WHAT YOU NEED TO DO:
a – Answer these questions from the passage on culture and the politics of 2016 below:
(i) How does the passage define culture?
(ii) Whom did New Delhi blame?
(iii) Which work by Thomas Hobbes does the passage quote?
b – Please write out everything from "CULTURE dominated the" down to "to the fore." in the passage on culture and the politics of 2016 below.

DOCUMENT EXTRACT:

○ ○ ○ ○

CULTURE dominated the politics of 2016, including the Brexit referendum; Donald Trump’s election as president in the United States, the Bharatiya Janata Party’s further swing toward the Hindu right in India; fears around the spread of the Zika virus; and the movement of refugees across Europe. In each case, cultural anxieties ran high and helped to shape politics, borders, and fear.

Culture is the art of building identity or symbolic representations through inclusion and exclusion. When cultural anxieties run high, questions of who “we” are and what is to become of “us” come to the fore.

Established identities feel threatened. Very few societies sound inclusive in anxious times. 2016 was the year of hardline thinking about territorial and trading borders. Britain sought to extricate its destiny from the EU; New Delhi blamed Muslims; Mr Trump’s America blamed Mexico. How we think of each other across borders is cultural relations, which dominated our politics.

In a year when nations built borders, voters chanted about building walls and human life seemed, to quote Thomas Hobbes in Leviathan, “solitary, poor, nasty, brutish and short,” we witnessed the dark side of these cultural politics.

○ ○ ○ ○

Records from a data source:
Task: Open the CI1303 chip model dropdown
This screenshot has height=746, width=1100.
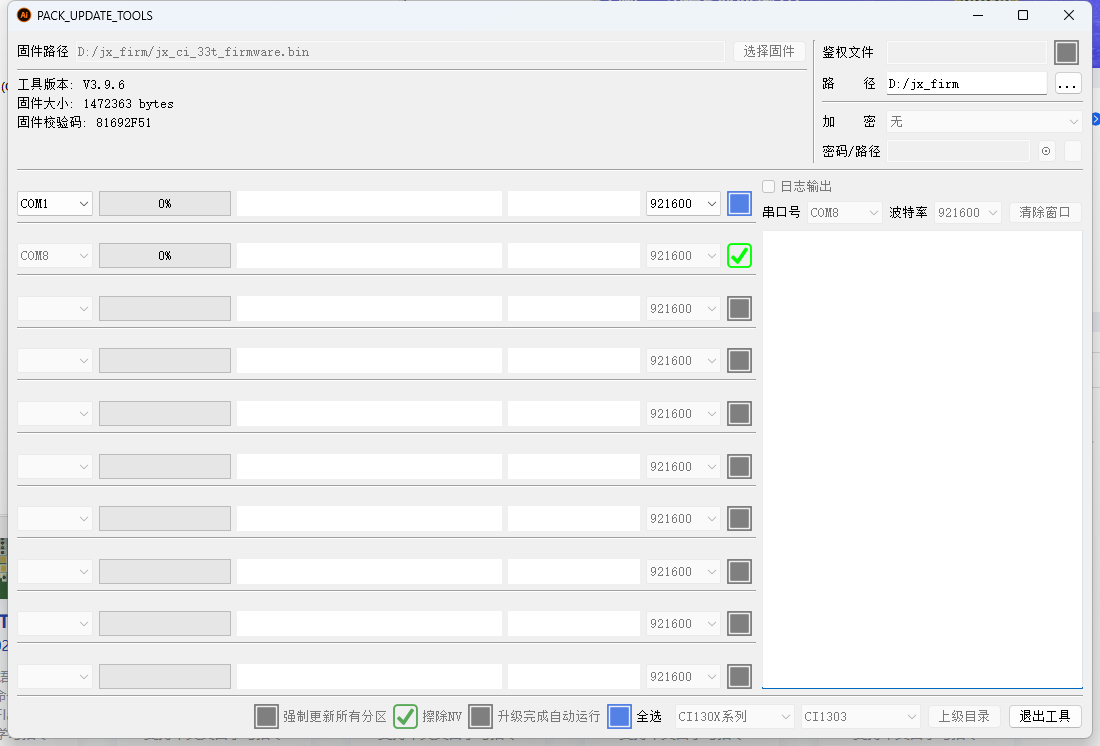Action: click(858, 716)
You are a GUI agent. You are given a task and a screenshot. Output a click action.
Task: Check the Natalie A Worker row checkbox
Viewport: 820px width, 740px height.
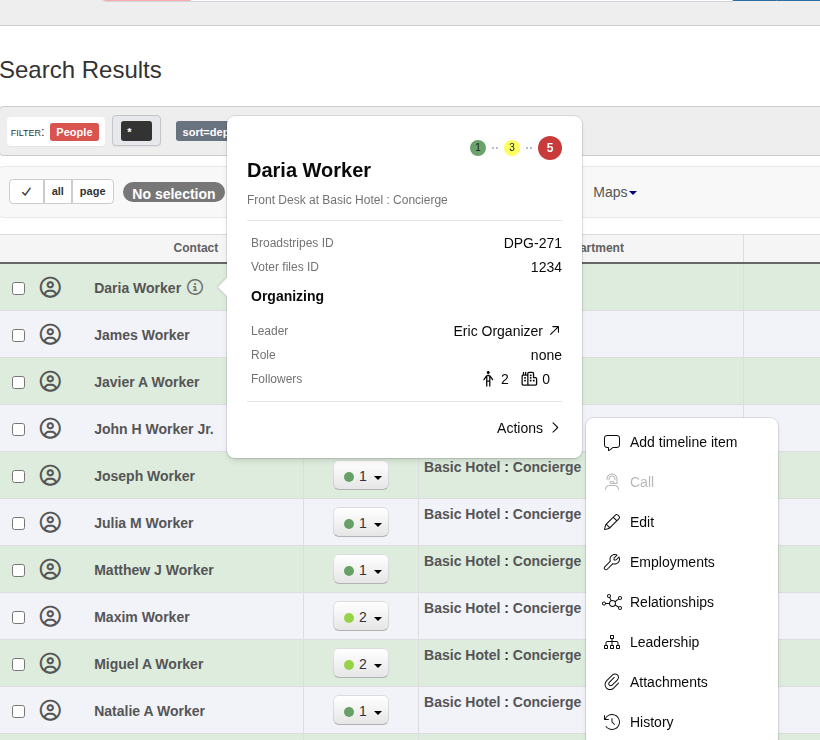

○ ○ ○ ○

SOLUTIONS:
a –
(i) The art of building identity or symbolic representations through inclusion and exclusion.
(ii) Muslims.
(iii) Leviathan.

b –
CULTURE dominated the politics of 2016, including the Brexit referendum; Donald Trump’s election as president in the United States, the Bharatiya Janata Party’s further swing toward the Hindu right in India; fears around the spread of the Zika virus; and the movement of refugees across Europe. In each case, cultural anxieties ran high and helped to shape politics, borders, and fear.

Culture is the art of building identity or symbolic representations through inclusion and exclusion. When cultural anxieties run high, questions of who “we” are and what is to become of “us” come to the fore.